530 - Sizing Up Septic Arthritis: Diagnostic Utility of Ultrasound Measurements of Pediatric Hip Effusions
Saturday, April 25, 2026
3:30pm - 5:45pm ET
Publication Number: 2515.530
Antonio Riera, Yale University, New Haven, CT, United States; Laurie Malia, Columbia University Vagelos College of Physicians and Surgeons, New York, NY, United States; Margaret Rinaldi, Medical University of South Carolina, Charleston, SC, United States; Ruchika M. Jones, Connecticut Children's Medical Center, Hartford, CT, United States; Ee Tein. Tay, NYU Langone Health, New York, NY, United States; Maytal Firnberg, UCSF Benioff Children's Hospital San Francisco, San Francisco, CA, United States; William Mak, Donald and Barbara Zucker School of Medicine at Hofstra/Northwell, Flushing, NY, United States; Matthew Moake, Medical University of South Carolina, Charleston, SC, United States; Henry Chicaiza, Connecticut Children's, Suffield, CT, United States; Morgan T. Harper, Yale School of Medicine, Boston, MA, United States; Veronika Shabanova, Yale School of Medicine, New Haven, CT, United States; Peter J. Snelling, Gold Coast University Hospital, Gold Coast, Queensland, Australia
Associate Professor Yale University New Haven, Connecticut, United States
Background: Septic arthritis (SA) of the hip in children is a serious joint-threatening emergency requiring rapid diagnosis. Although ultrasound reliably detects hip effusions, its ability to distinguish SA from transient synovitis or Lyme arthritis remains uncertain. Objective: This study evaluates whether ultrasound characteristics of hip effusions can aid in differentiating SA from other causes of joint effusions in children. Design/Methods: We conducted a multicenter, retrospective case-control study of pediatric patients (≤18 years) presenting with limp who underwent hip ultrasound in a Pediatric Emergency Department from 2014-2024. Eligible patients had radiologist diagnosed hip effusions. SA cases were defined as patients requiring operative intervention with supportive microbiologic or clinical data. Controls were age, sex, and season-matched patients with alternative final diagnoses. Ultrasound images from eight sites in North America and Australia were reviewed by trained POCUS experts using a standardized protocol to measure the following distances across the widest aspect of the effusion: (1) anterior synovium-to-bone (ASB), (2) hypoechoic fluid pocket (HFP), and (3) anterior synovium thickness (AST). A novel effusion ratio (ER = HFP/ASB) was calculated to account for age-related capsular distention. Measurements were obtained from archived ultrasound images using hospital integrated imaging software. Receiver operator characteristic (ROC) curves with area under curve (AUC) for SA diagnosis were constructed from the ASB, HFP, AST, and ER measurements.

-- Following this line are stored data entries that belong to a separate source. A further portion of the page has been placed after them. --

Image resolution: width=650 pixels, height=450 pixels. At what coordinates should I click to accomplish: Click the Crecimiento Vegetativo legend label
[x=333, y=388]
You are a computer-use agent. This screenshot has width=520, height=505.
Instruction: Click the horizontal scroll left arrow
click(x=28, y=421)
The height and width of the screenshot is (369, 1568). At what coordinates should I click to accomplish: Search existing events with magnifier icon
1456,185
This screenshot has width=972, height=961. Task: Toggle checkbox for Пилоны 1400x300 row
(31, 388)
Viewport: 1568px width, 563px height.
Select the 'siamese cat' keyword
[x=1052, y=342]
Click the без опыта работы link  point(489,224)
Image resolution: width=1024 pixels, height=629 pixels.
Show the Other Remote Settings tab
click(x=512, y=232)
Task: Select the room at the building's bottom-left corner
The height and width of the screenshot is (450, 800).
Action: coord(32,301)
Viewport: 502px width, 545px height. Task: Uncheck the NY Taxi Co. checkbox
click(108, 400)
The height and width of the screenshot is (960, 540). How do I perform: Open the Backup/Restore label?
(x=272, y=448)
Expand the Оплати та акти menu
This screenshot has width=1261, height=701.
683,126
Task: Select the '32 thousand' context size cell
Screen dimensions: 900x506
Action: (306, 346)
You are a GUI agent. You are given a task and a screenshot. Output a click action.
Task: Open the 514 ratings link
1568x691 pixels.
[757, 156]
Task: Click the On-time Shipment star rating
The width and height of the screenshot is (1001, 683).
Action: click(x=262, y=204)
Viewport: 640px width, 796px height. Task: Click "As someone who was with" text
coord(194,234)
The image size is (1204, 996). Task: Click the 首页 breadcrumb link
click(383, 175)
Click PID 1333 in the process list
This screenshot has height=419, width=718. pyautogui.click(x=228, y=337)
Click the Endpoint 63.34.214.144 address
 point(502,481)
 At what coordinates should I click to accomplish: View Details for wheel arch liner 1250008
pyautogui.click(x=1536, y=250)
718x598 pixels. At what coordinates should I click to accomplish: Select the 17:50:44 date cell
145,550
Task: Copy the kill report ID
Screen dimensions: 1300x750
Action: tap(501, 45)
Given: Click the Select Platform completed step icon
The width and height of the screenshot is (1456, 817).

Group comparisons used Fisher exact test for categorical variables and t-tests for continuous data. Results: A total of 70 patients with SA were identified across the 8 participating sites. Cases and controls were similar in age (mean 5.8 vs. 5.0 years, p=0.19), sex (46% vs. 42% female, p=0.63), weight (mean 23.9 vs. 22.0 kg, p=0.40), and effusion laterality (94% vs. 88% unilateral, p=0.19). ROC curve analysis demonstrated the following AUC values: ASB 0.61 (95% CI, 0.51-0.70), HFP 0.63 (95% CI, 0.53-0.72), AST 0.54 (95% CI, 0.45-0.64), and ER 0.59 (95% CI, 0.50-0.69). For the HFP measurement, the cutoff point with the highest Youden index was 6.5 mm, yielding a sensitivity of 51.4% and specificity of 75% to detect septic arthritis.
Conclusion(s): Ultrasound measurements of pediatric hip effusions including the overall size, the hypoechoic fluid component, and synovial thickness, demonstrated limited ability to distinguish septic arthritis from other causes. These preliminary findings should be validated in prospective studies.